Review: Jacob Hawley: Bump

Enjoyable and assured hour about growing up and becoming a father

★★★
comedy review (edinburgh) | Read in About 2 minutes
Published 06 Aug 2022
33435 large
Fest magazine

Having newly entered his thirties, the middle classes, and expectant parenthood, Jacob Hawley finds himself in a position many a stand-up before him have built an hour from: who is he now? Where does he fit? And is he ready to grow up and be a father? 

Hawley deals with these themes affably and, when he confronts them head on, effectively. At other points they feel like a slightly tenuous hook for more practiced material; Hawley is at his strongest in gags about performing Grease-themed stand-up at a drive-in cinema and receiving targeted social media ads for male mental health, but these play more like standalone routines than part of a grander narrative. There is a tendency, too, to draw a joke out for a beat longer than necessary. 

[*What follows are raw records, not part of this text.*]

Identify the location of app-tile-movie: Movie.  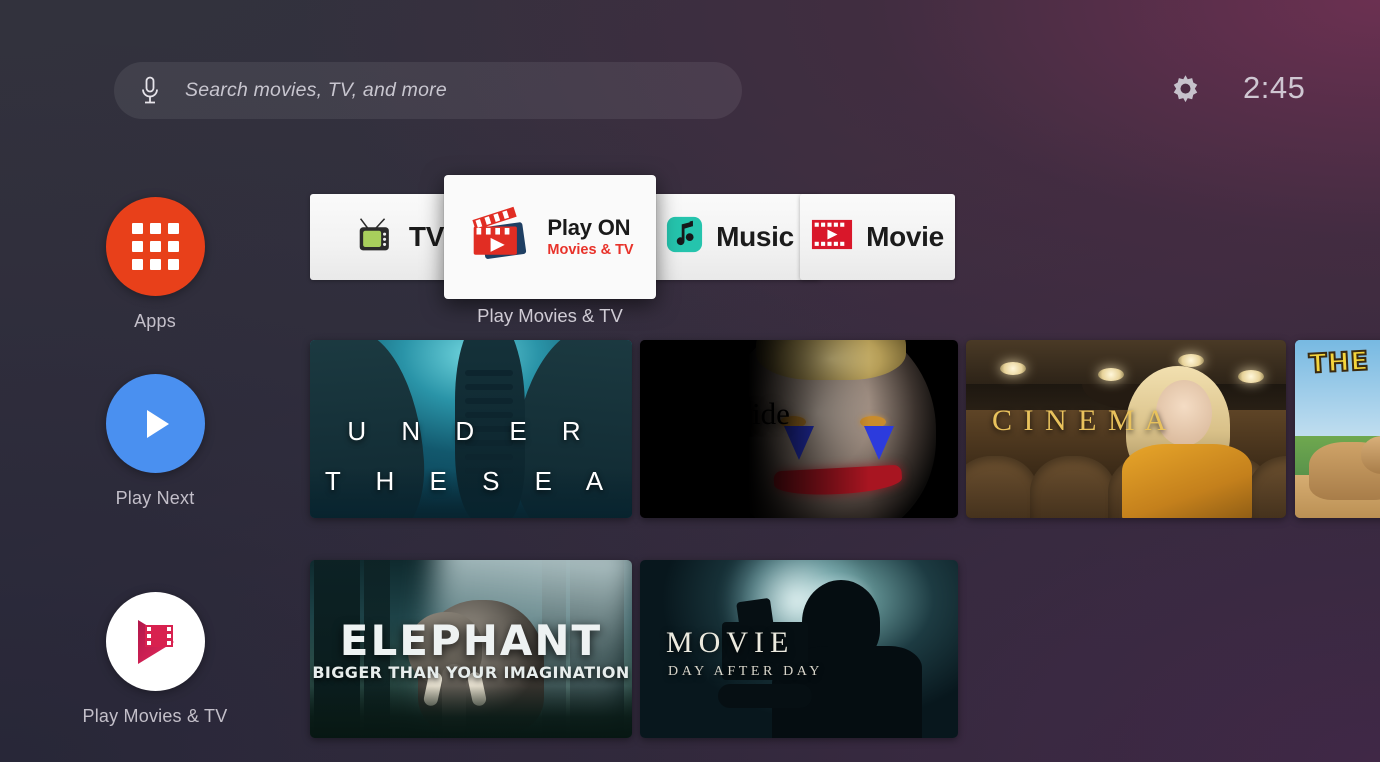
(878, 237).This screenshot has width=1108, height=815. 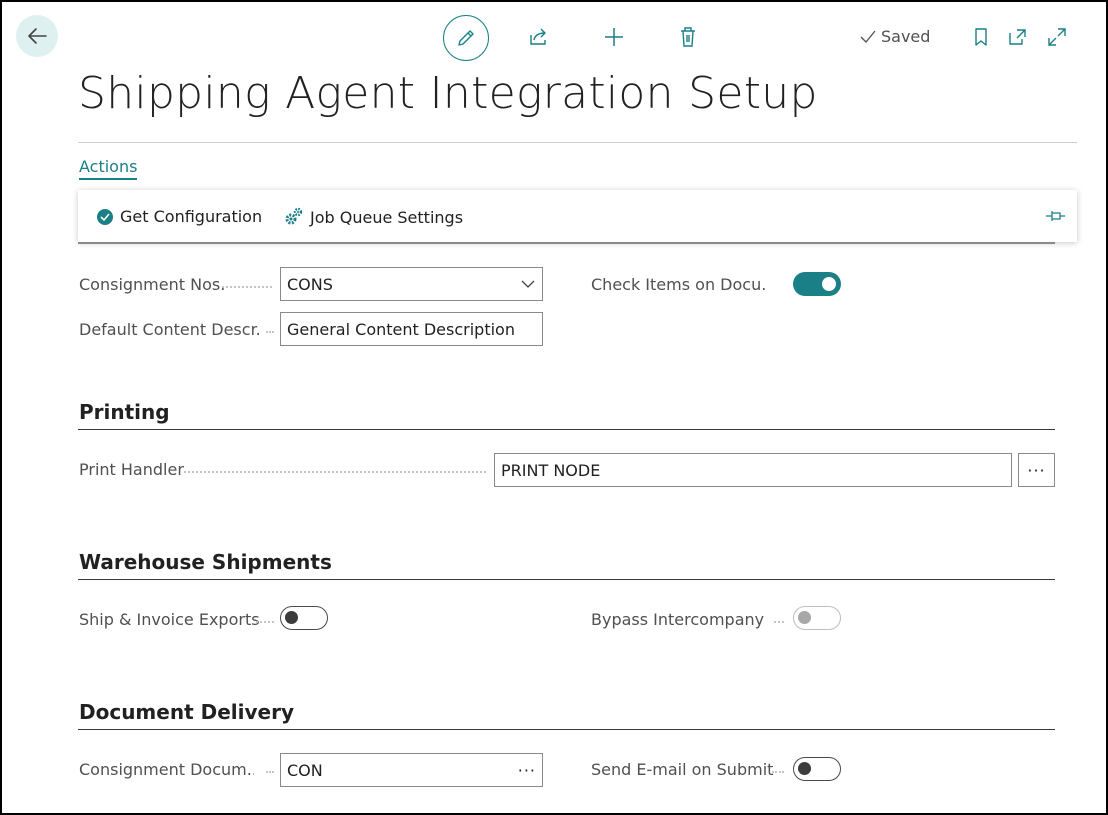 What do you see at coordinates (566, 243) in the screenshot?
I see `action-bar-underline` at bounding box center [566, 243].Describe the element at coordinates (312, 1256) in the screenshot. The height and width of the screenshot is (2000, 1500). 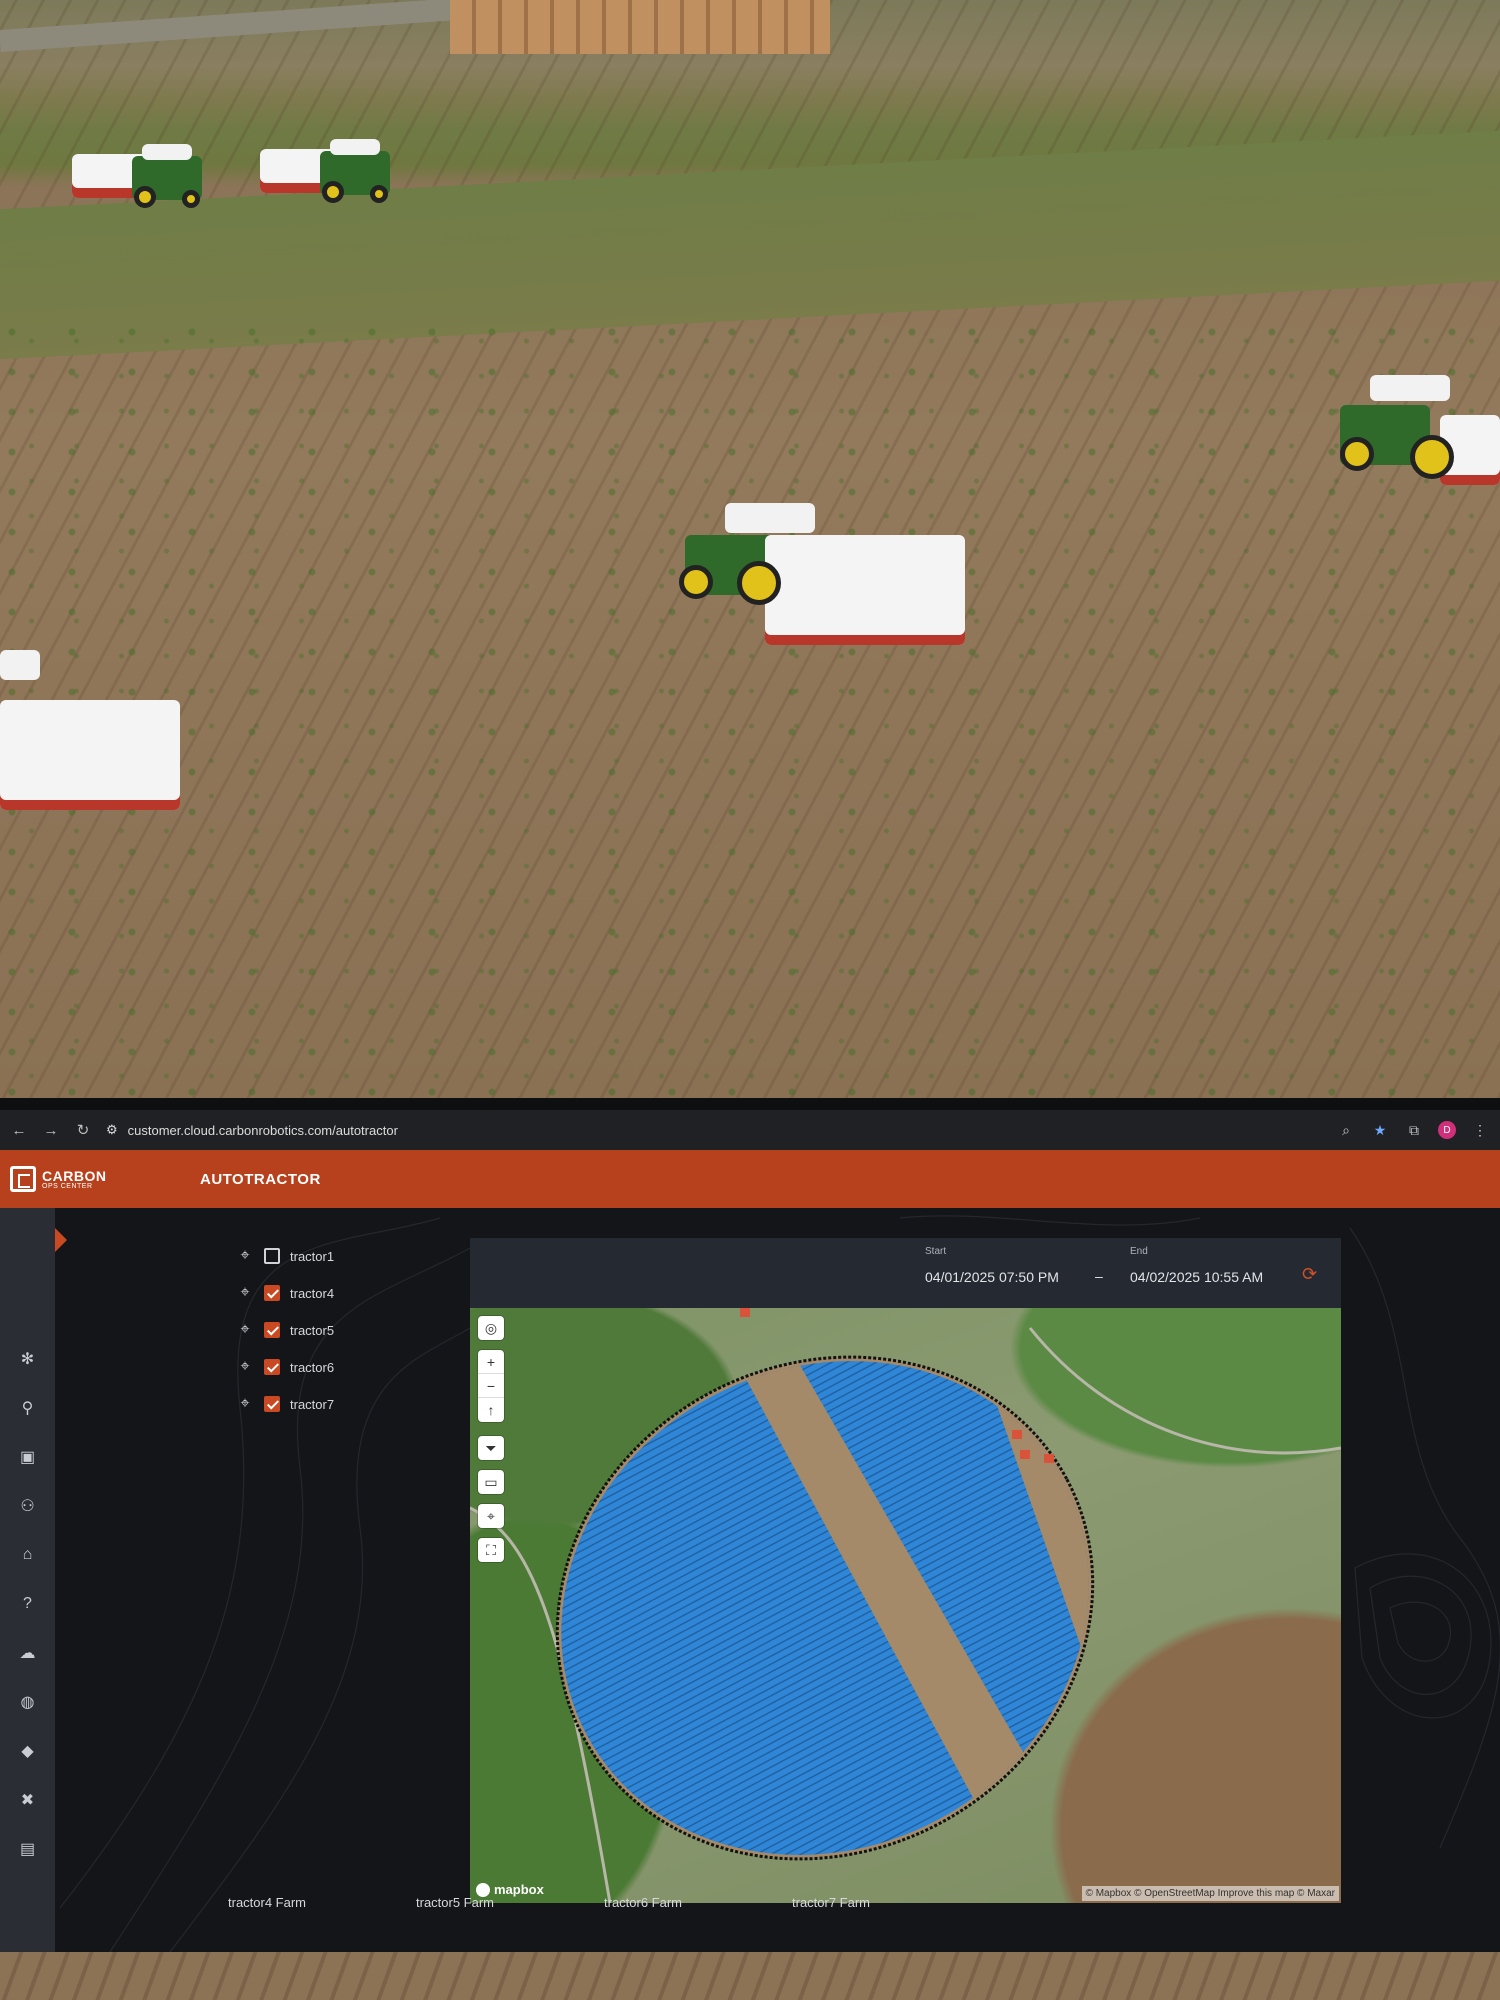
I see `tractor-label: tractor1` at that location.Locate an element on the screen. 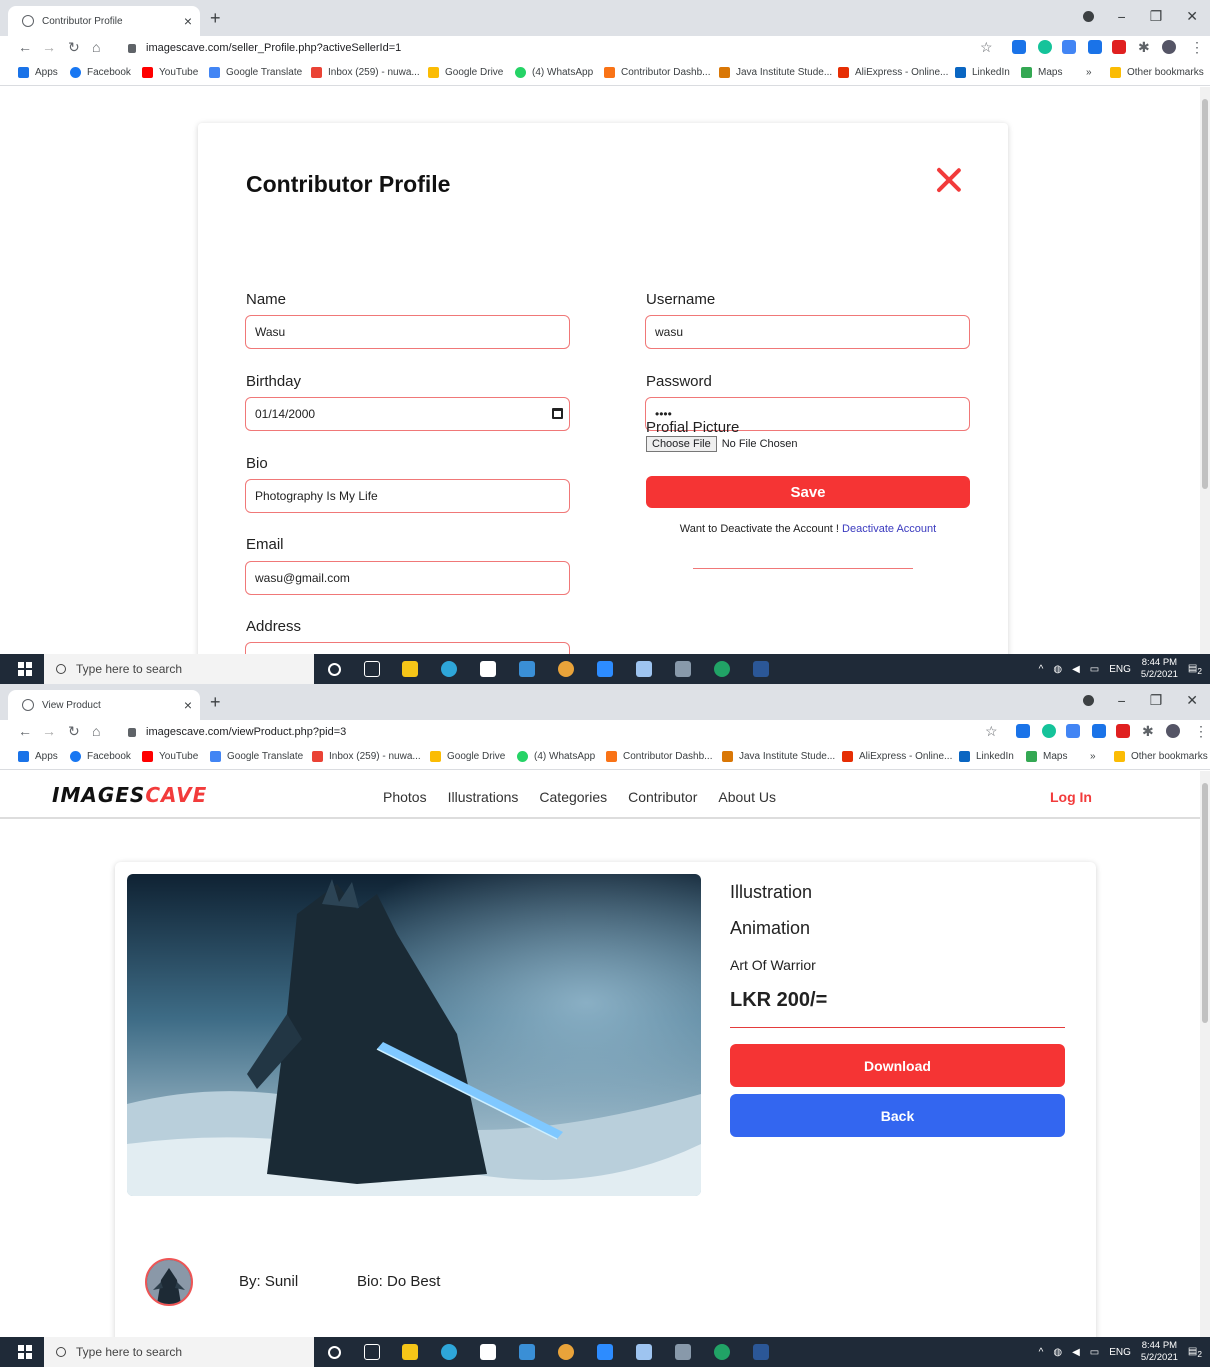 The image size is (1210, 1367). deactivate-account-link: Deactivate Account is located at coordinates (889, 529).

That said, Bump at its best is an enjoyable and assured hour with plenty of laughs and lots of Hawley’s trademark charm and honesty. There is much for millennial audiences to relate to, and Hawley is a successful spokesperson for shared experiences of phone addiction, 1990s nostalgia and the various characters to be found lurking in Instagram inboxes. 

There is the sense that the central questions of the show – about who Hawley is as a person and which ‘boxes’ he now fits into – are also true of his role as a comedian. Bump can’t quite decide if it is a moving exploration of identity and late youth, or a gag-a-minute hour of relatable observations. Hawley could probably pull off either if he just decided which to commit to.